NASHVILLE, Tenn. (WKRN) – During a routine meeting of the Continuum of Care Homelessness Planning Council Wednesday morning, members discussed concerns over where to place the homeless community if they test positive for COVID-19.
In March of 2020, the city opened a COVID-19 overflow shelter at the Fairgrounds to provide the population a place to live while waiting for COVID-19 test results or to recover following a diagnosis.
In April 2021, after metro’s vaccination rollout increased and the number of new cases decreased, the Office of Emergency Management announced plans to close the shelter in phases. It officially closed in early July.
Paula Foster, Executive Director of Open Table Nashville and also a member of the council, discussed a recent exposure at The Nashville Rescue Mission. Approximately 200 residents were exposed to the virus. Neighborhood Health tested 60 people on July 2 at the mission and there were a total of 10 positives or 17 percent.
Two-hundred people were exposed to the virus; 69 were tested with 17 percent receiving a positive result. Foster says her organization footed the bill to house them, but were reimbursed by Metro Social Services.

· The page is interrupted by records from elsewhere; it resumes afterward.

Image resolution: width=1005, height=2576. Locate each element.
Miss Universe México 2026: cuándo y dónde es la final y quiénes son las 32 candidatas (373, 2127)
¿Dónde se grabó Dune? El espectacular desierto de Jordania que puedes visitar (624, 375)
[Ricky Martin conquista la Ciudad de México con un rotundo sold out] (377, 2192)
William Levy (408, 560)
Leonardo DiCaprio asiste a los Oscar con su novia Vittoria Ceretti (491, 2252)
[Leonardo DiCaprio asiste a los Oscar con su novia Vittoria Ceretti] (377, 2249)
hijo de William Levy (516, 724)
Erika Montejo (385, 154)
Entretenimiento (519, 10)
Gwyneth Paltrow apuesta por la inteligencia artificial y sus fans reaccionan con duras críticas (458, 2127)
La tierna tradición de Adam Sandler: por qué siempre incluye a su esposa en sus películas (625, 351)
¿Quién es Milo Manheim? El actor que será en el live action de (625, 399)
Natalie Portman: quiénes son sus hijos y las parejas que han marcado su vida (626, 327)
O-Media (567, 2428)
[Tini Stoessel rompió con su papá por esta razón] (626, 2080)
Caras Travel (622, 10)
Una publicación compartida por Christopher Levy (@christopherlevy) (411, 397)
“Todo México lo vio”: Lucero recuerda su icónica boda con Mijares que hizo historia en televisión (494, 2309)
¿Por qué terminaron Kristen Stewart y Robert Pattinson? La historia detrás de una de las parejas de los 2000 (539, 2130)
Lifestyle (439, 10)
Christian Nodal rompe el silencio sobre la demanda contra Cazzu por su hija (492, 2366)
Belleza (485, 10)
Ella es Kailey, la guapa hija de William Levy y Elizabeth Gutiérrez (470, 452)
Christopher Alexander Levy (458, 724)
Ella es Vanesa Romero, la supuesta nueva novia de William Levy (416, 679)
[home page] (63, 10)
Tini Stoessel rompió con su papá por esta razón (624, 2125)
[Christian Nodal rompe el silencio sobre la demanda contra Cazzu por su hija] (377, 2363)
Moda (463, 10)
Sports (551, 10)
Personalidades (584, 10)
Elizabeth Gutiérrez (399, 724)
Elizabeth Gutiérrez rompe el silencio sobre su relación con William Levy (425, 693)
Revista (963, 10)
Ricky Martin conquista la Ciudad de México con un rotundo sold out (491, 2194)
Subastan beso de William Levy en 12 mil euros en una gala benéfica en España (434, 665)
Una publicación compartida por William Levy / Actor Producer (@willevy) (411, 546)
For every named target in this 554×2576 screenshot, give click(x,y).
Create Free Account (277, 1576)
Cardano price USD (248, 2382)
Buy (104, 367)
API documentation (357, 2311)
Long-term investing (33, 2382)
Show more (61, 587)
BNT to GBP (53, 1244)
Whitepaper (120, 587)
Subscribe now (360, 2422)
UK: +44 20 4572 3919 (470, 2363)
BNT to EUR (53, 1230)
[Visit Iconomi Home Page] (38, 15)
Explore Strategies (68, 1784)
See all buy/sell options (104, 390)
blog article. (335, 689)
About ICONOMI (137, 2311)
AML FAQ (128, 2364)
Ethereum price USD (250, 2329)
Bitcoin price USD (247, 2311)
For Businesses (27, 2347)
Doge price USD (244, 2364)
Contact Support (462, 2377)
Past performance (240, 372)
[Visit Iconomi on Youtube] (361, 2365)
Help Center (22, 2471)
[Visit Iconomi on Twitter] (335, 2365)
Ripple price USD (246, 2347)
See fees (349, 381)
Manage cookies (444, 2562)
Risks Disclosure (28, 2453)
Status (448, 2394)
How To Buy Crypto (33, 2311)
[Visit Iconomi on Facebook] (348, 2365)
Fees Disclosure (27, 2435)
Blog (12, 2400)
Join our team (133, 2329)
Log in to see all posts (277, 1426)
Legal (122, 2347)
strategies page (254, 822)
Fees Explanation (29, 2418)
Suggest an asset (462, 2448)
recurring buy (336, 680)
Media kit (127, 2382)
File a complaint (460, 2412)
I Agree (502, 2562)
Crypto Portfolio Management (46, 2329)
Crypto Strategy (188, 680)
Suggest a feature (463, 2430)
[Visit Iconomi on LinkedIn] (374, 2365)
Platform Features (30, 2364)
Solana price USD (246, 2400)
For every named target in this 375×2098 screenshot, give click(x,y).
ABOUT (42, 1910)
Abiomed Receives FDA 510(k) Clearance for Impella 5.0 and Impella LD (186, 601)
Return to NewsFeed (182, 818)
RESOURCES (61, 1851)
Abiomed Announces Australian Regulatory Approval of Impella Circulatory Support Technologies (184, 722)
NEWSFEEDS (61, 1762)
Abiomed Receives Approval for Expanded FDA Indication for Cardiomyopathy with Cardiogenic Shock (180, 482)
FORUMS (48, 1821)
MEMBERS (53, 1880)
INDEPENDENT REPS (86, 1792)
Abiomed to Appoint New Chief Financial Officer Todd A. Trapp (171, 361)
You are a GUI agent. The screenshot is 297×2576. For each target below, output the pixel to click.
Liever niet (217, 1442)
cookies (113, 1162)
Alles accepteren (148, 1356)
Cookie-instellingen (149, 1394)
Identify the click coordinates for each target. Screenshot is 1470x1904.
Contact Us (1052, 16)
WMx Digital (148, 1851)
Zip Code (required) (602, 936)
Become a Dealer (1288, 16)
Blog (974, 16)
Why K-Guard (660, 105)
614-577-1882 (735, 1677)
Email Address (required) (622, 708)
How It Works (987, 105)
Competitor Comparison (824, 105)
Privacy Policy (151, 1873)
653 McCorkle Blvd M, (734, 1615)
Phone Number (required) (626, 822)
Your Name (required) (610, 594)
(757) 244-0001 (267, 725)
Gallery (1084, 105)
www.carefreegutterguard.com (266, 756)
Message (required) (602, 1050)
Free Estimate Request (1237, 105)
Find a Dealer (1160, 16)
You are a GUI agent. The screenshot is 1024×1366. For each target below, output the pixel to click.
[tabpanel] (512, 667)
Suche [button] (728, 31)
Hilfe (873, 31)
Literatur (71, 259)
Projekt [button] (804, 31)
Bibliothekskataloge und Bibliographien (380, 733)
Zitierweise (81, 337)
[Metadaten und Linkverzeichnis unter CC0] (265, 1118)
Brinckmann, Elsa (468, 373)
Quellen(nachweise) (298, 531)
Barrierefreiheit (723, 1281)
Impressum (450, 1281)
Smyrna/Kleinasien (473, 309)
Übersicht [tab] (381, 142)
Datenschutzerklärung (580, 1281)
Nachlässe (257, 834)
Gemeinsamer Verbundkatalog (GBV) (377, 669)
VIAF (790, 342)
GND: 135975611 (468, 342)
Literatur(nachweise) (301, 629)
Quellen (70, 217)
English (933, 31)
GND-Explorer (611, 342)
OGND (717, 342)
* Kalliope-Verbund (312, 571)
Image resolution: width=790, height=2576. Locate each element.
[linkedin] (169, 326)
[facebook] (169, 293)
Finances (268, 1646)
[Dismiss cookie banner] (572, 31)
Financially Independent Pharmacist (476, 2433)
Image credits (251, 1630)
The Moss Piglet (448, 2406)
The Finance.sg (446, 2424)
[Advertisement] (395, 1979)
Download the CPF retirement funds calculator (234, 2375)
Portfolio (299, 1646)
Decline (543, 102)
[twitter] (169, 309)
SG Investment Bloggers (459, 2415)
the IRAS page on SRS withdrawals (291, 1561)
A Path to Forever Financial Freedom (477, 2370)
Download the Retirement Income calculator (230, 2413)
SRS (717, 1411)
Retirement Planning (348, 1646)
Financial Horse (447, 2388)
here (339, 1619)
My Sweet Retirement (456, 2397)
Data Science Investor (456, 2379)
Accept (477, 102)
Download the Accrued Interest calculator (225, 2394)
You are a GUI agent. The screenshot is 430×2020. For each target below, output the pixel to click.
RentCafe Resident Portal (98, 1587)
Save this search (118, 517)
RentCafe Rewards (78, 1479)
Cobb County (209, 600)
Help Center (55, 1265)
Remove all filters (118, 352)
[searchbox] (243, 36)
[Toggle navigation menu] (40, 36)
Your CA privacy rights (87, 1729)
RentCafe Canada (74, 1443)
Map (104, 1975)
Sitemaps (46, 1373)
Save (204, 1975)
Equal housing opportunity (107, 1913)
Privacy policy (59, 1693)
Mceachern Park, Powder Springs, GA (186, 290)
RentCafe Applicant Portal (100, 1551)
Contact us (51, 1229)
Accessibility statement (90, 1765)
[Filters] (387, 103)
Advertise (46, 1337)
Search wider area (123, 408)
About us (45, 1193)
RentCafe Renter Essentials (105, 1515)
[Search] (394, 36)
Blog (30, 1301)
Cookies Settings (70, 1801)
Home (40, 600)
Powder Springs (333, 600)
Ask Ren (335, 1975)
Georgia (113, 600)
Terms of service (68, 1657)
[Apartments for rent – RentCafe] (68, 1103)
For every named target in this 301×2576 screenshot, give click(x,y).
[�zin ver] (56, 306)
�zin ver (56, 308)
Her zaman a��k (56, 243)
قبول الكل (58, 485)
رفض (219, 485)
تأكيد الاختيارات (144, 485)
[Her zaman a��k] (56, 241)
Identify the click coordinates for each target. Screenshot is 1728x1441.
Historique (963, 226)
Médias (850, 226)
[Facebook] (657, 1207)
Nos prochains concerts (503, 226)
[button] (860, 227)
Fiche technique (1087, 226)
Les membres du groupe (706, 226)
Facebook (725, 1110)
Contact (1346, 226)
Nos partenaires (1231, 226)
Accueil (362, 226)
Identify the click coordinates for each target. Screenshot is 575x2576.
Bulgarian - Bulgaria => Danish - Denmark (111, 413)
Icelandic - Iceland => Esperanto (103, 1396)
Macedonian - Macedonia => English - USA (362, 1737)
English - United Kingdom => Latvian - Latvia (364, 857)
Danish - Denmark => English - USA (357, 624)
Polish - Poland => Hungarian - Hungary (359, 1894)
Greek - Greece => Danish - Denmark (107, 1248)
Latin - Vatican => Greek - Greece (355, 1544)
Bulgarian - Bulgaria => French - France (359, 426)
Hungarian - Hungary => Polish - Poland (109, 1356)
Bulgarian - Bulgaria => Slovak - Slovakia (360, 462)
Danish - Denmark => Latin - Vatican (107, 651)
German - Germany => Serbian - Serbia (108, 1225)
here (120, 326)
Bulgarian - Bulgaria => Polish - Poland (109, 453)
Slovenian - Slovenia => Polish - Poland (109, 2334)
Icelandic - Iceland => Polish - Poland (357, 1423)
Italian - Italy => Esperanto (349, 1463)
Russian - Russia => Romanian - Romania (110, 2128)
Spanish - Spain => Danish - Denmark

Some members of the council agreed that this is a serious issue and needs to be addressed immediately, especially with the rising spread of the Delta variant. Others assured they have been in touch with Metro Public Health and a concrete plan is being put in motion. They believe it should be a collaborative effort.
“We still to date have not been invited to the table,” Foster said. “As service providers who work with folks everyday, it’s become a dictate instead of a collaborative effort and we need more input.”
Councilman Freddie O’Connell also attended the meeting and wants to know why advocates and city leaders’ suggestion of using federal money to pay for hotel vouchers in 2020 was not accepted and isn’t being revisited.
The council plans to collect questions and take them directly to city leaders.
We reached out to Nashville Mayor John Cooper’s office and Metro Public Health about whether or not a plan has been created. MPHD and the Office of Emergency Management sent News 2 the following statement:
“First, it is important to point out that at no time was there “nowhere” to send a person under investigation (PUI) or positive COVID cases among the homeless. Temporary housing was made available for those who needed it at that time.
“The Metro Public Health Department, OEM, Nashville Rescue Mission, Metro Social Services began holding meetings to plan for the eventual closing of the Fairgrounds shelter in April. As you know, the Fairgrounds shelter closed at the end of June. At that time the Nashville Rescue Mission said they would be able to accommodate PUI/positive cases.
“There were multiple meetings and an open dialogue with the Nashville Rescue Mission during that process.
“The above agencies have had numerous meetings and contacted other community partners in an effort to identify temporary housing that would include an isolation shelter if needed.
“These plans continue to be developed as our collective work to have a plan for our homeless community is finalized.
“Our planning is focused on a plan for all of our shelters if they have issues with housing PUI/Positive Cases. The Nashville Rescue Mission is just one.
“OEM continues to develop our plan with our fellow metro agencies including MPHD and Metro Social Services to effectively house our homeless population should the need arise.
“We have been in contact on a daily basis working on this plan. I wanted to also point out we have made site visits to the NRM to help identify space and capacity to allow for the housing of PUI/ Positive Cases. Throughout this process our departments have had direct contact with NRM leadership.
“The plan, when we have it finalized and is approved by those involved, will spell out capacity limits that would activate an isolation shelter by metro and/or quarantining a complete facility.”